Study text:

# Paxil and reduced Sex Drive/Testosterone?



## Shmigelz (May 31, 2002)

Hello,Ive been on Paxil (20mg) now for almost a year. From what I can tell, ever since then my sex drive, libido, agression, and even weight have seem be down.I just went for a blood test and the family doc said my testosterone is low. This really bothers me as I workout 5 days a week and have lost weight. Probably even a bit of muscle..Can paxil supress someone's testosterone levels???


----------



## War_Nerve18 (Nov 17, 2002)

i dunno, but im on day 2 of 10mg of paxil and it sure takes a lot longer to "relieve" myself sorta speak


----------



## zayaka26 (Jul 5, 2001)

I have read about the sexual side effects. I had them in the beginning now I do not.


----------



## Rowe2 (Sep 26, 2002)

I've been on many types of antidepressants for Ibs and Fibromyalgia. I'm now on Effexor and it has actually increased my drive.


----------



## roeNYC (Jul 29, 2002)

Paxil is a great antidepressant if you are a priest or nun. lol, i am on paxil but am not in a relationship. and have no real desire to be in one. and i can assure you before Paxil this was not the case.Other woman who are on Paxil report the same side effect. reaching the point of it all does take a lot longer. i guess it has something to do with the way it works on the brain. Wellbutrin is supposed to be good and not cause this side effect but if you have seizures its not so good.


----------



## leefromnj (May 9, 2003)

maybe i'm different...how do i say this nicely. It DOES take longer to...umm..."relieve" myself.But I will admit that things seem to "JUMP" up to attention in a solid way.-Lee


----------

Stored items:
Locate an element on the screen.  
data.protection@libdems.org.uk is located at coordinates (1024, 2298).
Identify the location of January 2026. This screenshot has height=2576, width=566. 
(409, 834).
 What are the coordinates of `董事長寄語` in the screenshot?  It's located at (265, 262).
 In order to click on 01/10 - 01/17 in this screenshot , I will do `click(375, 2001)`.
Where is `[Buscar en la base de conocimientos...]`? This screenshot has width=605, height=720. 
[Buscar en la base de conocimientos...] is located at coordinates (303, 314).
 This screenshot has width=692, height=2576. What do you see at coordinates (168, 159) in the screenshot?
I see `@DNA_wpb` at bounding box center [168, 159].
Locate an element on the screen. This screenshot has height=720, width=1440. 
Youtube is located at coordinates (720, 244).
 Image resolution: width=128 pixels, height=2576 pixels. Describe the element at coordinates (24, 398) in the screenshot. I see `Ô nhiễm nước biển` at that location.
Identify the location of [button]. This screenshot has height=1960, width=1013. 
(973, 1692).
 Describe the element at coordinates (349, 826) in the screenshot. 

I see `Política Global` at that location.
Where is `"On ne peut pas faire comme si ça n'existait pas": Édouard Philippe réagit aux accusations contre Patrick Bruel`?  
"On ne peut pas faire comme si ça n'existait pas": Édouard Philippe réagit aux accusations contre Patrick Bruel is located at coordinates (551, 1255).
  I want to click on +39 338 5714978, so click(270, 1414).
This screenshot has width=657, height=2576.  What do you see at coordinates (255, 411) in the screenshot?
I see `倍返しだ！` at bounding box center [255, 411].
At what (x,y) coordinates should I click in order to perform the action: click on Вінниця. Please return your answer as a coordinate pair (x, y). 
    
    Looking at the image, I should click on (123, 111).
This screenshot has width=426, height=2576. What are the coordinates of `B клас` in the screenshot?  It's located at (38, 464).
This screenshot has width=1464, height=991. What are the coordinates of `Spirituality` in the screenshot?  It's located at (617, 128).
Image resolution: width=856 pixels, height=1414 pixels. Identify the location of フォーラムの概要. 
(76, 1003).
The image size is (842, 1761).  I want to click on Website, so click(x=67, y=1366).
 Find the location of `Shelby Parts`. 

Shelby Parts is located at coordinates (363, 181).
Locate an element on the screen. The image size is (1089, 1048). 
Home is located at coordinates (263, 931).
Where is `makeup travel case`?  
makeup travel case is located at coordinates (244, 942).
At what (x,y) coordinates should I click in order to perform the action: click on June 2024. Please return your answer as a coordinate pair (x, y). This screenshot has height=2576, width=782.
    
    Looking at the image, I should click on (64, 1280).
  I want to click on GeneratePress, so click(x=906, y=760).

Tasks:
**1)** In the forum thread, which antidepressant does Rowe2 say has increased their drive?
**2)** List the usernames of everyone who posted in the forum thread.
None of this work requires the records.

Expected results:
**1)** Effexor

**2)** Shmigelz, War_Nerve18, zayaka26, Rowe2, roeNYC, leefromnj